The search for a better supermarket tomato


Few tastes rival that of a garden-fresh tomato: its sweet, juicy flesh bursts with intense flavor. By comparison, run-of-the-mill supermarket tomatoes are almost always a bitter disappointment. Their bright color belies the insipid flavor and cardboard-like texture that lies within. But in the last several years, growers have been searching for ways to improve the taste of supermarket tomatoes, and as NPR reports, they are making progress.

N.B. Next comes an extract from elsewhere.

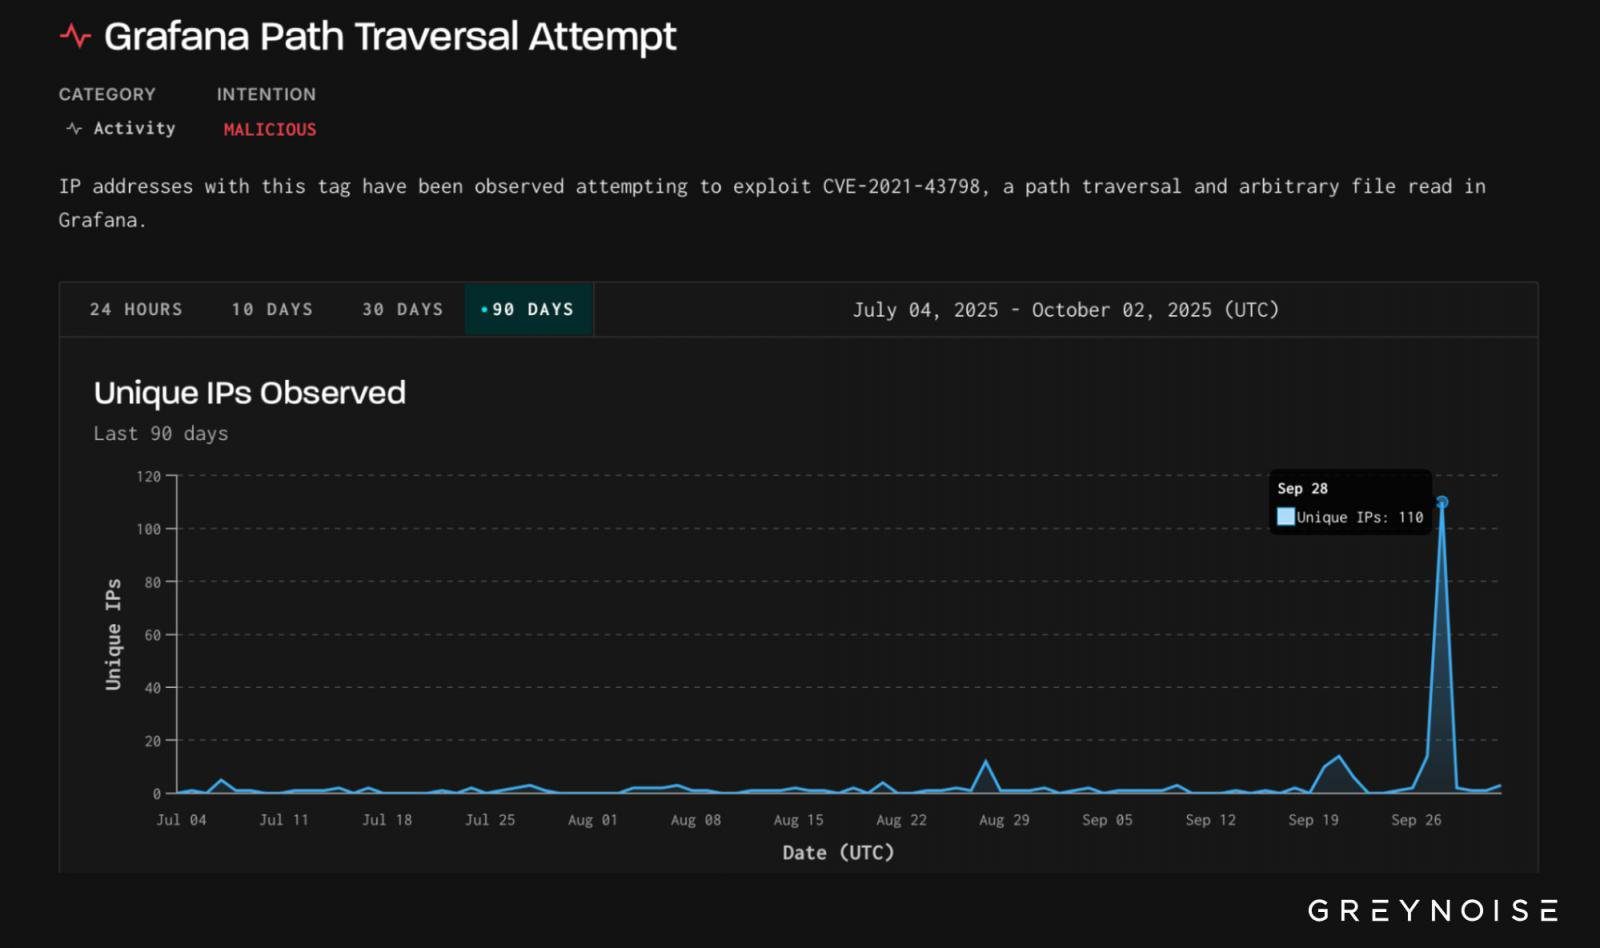
Task: Click the Sep 26 x-axis label
Action: point(1416,820)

The supermarket tomatoes we are most familiar with in the US usually come from Florida. Starting nearly 20 years ago and growing in popularity since that time, a new variety from Mexico hit the produce bins. The introduction of this variety brought with it a new production style to supermarket tomatoes. Most Mexican tomatoes "grow inside simple plastic greenhouses called shade houses that cover vast fields. The plants grow in the soil, but they are protected from the rain, wind and many of the insects that afflict field-grown tomatoes," like those from Florida. The advantages of this method are two-fold: first, the tomatoes can ripen a bit longer, and the variety of tomato used, called "indeterminate" produce fruit consistently over a longer time period. In contrast, "determinate" tomato plants produce fruit all at once for a very brief period. Indeterminate plants also usually contain "higher levels of the soluble solids that provide much of a tomato's flavor."

The third type of tomato that you'll likely find in the supermarket is a greenhouse tomato, which isn't grown in soil at all, but rather a nutrient-rich hydroponic solution. You'll find that the vast majority of these tomatoes comes from greenhouses in Canada and Mexico (the US lags behind in greenhouse development, but is slowly catching up). Most greenhouse tomatoes are small grape or cherry varieties. Because they are protected from the elements and from pests and are handled more gently while packed and shipped, these tomatoes can (in theory) offer better flavor. They "can be picked when ripe, and bred for flavor rather than for toughness," unlike the larger soil-grown tomatoes.

But that isn't the end game in the search for better-tasting supermarket tomatoes. Researchers at the University of Florida have also come up with new varieties that promise superior taste, and they can be grown in open fields. They are finding their way to stores in limited markets. Have you noticed any improvement in the flavor and texture of supermarket tomatoes in your area?